Are we eating ourselves to death?

By Steve Porter, M.D.

whatdoctorsknow.com

Americans spend billions of dollars every year on health and fitness. Chasing a rainbow for the perfect body and perfect health drives us to buy fitness equipment that quickly collects dust in the attic, garage or storage facility.

The chase has us buying millions of dollars of vitamins and supplements in hopes of added energy, instant cures for ailments and even the possibility of losing a few pounds. Along with all the supplements, we spend billions of dollars on medications to counteract diabetes, high blood pressure, cardio disease, obesity and so much more.

Do the investments pay off? A lot of industries are getting rich, but America has become one of the most obese countries in the world. In spite of all that money being spent, we are getting fatter and unhealthier by the minute.

The irony in all this is that better health – more energy, less disease and the need for fewer pills – is easier to achieve than we think. The answer could be taking a step back in time to the days of the caveman.

THE CAVEMAN DIET

The caveman didn’t have the exposure to artificial sweeteners, refined sugars and enriched foods. He was limited to living off the land and all it had to offer in its natural state. Ironically, the cave man’s menu was truly the first “all natural” in its purest form. He didn’t need Madison Avenue advertising agencies to spend millions of dollars trying to convince him about the virtues of all natural products. All natural was his only choice.

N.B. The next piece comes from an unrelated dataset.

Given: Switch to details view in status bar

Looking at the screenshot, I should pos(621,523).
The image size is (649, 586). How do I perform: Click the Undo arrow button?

The caveman’s diet consisted of protein and fresh vegetables. His sustenance was limited to what he hunted and found growing. From what history tells us, the caveman didn’t have a problem with obesity, heart disease and diabetes. Apparently, these are medical conditions modern day man has perpetuated through refined sugar, refined flour and lots of carbohydrates.

Medical evidence has verified that high tech is great for a smartphone but not so great for the human body. Commonly known as the Paleo Diet, the caveman diet has begun to take a real foothold in the diet community.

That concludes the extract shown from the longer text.